Moreover, when Helen was so ill, he sent her a large bouquet of flowers, with a little message: 'get well soon, love Sammy'."
The Candy Man Fan 
In The Christopher Lee filmography, by Tom Johnson, Mark A. Miller, Lee recalled: 

"Sammy was a tremendous fan of Hammer films. He'd seen every one of them and knew every part I had played. We became pretty close friends; and when he did One More Time he did ask me and Peter if we would do this as a favour for him, just for the fun of it and we did.
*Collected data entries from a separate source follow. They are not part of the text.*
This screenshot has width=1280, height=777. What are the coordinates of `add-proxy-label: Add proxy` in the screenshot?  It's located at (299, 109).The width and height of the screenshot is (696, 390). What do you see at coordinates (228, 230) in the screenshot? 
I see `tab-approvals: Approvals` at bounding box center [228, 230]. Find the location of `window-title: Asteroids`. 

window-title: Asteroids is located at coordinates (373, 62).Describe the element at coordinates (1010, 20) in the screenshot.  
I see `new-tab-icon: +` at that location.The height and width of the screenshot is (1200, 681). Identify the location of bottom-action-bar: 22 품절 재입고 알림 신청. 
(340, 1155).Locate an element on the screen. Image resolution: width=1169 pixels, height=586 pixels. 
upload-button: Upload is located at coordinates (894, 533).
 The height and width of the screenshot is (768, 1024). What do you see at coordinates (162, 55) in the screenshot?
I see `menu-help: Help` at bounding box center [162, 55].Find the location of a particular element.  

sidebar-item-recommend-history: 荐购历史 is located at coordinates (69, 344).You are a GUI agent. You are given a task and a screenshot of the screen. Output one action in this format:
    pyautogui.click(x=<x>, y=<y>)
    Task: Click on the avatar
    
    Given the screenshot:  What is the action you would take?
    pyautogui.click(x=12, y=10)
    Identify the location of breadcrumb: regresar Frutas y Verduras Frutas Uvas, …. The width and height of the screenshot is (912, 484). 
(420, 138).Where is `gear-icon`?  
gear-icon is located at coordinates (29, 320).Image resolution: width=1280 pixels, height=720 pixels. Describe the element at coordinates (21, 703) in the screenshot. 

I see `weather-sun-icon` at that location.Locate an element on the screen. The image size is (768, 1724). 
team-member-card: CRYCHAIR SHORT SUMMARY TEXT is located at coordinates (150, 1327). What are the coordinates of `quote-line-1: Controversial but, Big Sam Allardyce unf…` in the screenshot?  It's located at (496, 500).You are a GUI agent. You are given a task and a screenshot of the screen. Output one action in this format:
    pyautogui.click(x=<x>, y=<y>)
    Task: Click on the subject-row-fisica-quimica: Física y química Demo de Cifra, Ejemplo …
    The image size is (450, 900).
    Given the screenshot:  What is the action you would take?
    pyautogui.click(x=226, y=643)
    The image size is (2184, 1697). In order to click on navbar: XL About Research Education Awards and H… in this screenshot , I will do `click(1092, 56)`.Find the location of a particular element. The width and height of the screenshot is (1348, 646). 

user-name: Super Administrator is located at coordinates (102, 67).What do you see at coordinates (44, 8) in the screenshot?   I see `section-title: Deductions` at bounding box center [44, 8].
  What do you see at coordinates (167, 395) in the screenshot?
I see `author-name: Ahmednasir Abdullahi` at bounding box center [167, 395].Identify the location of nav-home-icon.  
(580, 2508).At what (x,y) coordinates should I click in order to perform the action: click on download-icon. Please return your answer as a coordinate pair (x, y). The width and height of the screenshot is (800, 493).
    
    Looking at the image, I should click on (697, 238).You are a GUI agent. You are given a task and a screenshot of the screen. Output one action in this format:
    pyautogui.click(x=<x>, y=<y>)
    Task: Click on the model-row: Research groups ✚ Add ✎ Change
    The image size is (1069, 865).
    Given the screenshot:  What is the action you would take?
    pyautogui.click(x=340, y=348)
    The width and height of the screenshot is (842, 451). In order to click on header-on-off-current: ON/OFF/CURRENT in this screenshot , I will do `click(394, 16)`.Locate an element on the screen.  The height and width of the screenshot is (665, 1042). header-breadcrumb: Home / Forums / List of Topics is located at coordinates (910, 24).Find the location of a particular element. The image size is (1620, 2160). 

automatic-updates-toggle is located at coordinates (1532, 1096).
Sammy was one of the great personalities of show business, and one of the most talented ... I always got the impression that Jerry Lewis really thought that this [cameo] was gilding the lily a bit...  but he gave in because Sammy said , 'This is what I want, and I am insisting."


"Marvelous actors and real gentlemen. It was a pleasure to work with those fine men."
Jerry Lewis
Sammy Davis jnr employed Lee a few years later to play Lucifer (who else) in a 1973 television pilot called Poor Devil. The 'Candy Man' himself played a lowly demon charged with winning the soul of Jack Klugman. 
Adam West also appeared. 
No, I'm not making any of this post up. How could anyone claim that Hammer Films, The Rat Pack, Doctor Who and Batman were ever connected unless it was actually true?
As for One More Time itself, I haven't seen it and am yet to even find a remotely positive review. Fortunately, almost the entirety of Cushing and Lee's appearances can be seen at the beginning of this trailer, so I won't ever need to.